Salton Sea, CA
Ceremonies for the second annual North Shore Xtreme paddle race were filled with spiritual traditions from natives people. The Torres Martinez Desert Cahuilla Indian Bird Singers reminded paddlers about the origins of the land through song.
Then racers joined hands and sang a traditional Hawaiian prayer and blessed a canoe for the Kai Wais, a group of teens from across the valley who are learning about the sea through sport thanks to SEAthletes.
"Once a month we take the kids out onto the most hungry, wonderful young adults you’ve met in your entire life and typically they’re six hours behind a screen and six minutes outside and they’re just hungry to do anything," says Davy Aker, executive director of SEAthletes.
Then paddlers got on their marks and raced around a six mile course through the accidental lake, fitting the race was also started this way.
"This all started on a dare a challenge to prove that the water was safe so what turned out to be a one race idea is now turned into an annual event with two major events, one in February and one in October," says Aker.
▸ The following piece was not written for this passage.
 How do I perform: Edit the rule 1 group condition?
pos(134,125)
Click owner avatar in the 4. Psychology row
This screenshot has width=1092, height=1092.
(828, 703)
Experts warn if the Salton Sea dries up fine particles from the bottom of the lake will cause an ecological disaster.
"The disaster part of it is that it is shrinking so six years ago it was six percent larger so we’ve lost two miles all the way around … that’s where the cause and concern is because we’ve left behind this dry playa and when the wind blows that goes into the air," says Aker.
Alyson Jackson’s family has a long history with the sea, she says she’s noticed the changes, "My dad used to fish here many years ago and run a fishing charter … the dock that he used to launch from now has no water."
To Jackson North Shore Xtreme is more than a race, "That is our way of giving back to be part of events like this that bring awareness and that can be part of making a difference."
And that’s the goal says Aker, "We just create an opportunity for people to nurture the sea by being on it."